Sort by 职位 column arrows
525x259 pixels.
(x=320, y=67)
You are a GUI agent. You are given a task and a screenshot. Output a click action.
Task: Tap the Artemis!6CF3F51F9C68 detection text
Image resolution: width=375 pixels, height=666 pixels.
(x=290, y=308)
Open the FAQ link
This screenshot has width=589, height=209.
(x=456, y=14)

- TASK DIRECTIONS
Return these rows unchanged, line for line.

- EXERCISE RESULT
Sort by 职位 column arrows
525x259 pixels.
(x=320, y=67)
You are a GUI agent. You are given a task and a screenshot. Output a click action.
Task: Tap the Artemis!6CF3F51F9C68 detection text
Image resolution: width=375 pixels, height=666 pixels.
(x=290, y=308)
Open the FAQ link
This screenshot has width=589, height=209.
(x=456, y=14)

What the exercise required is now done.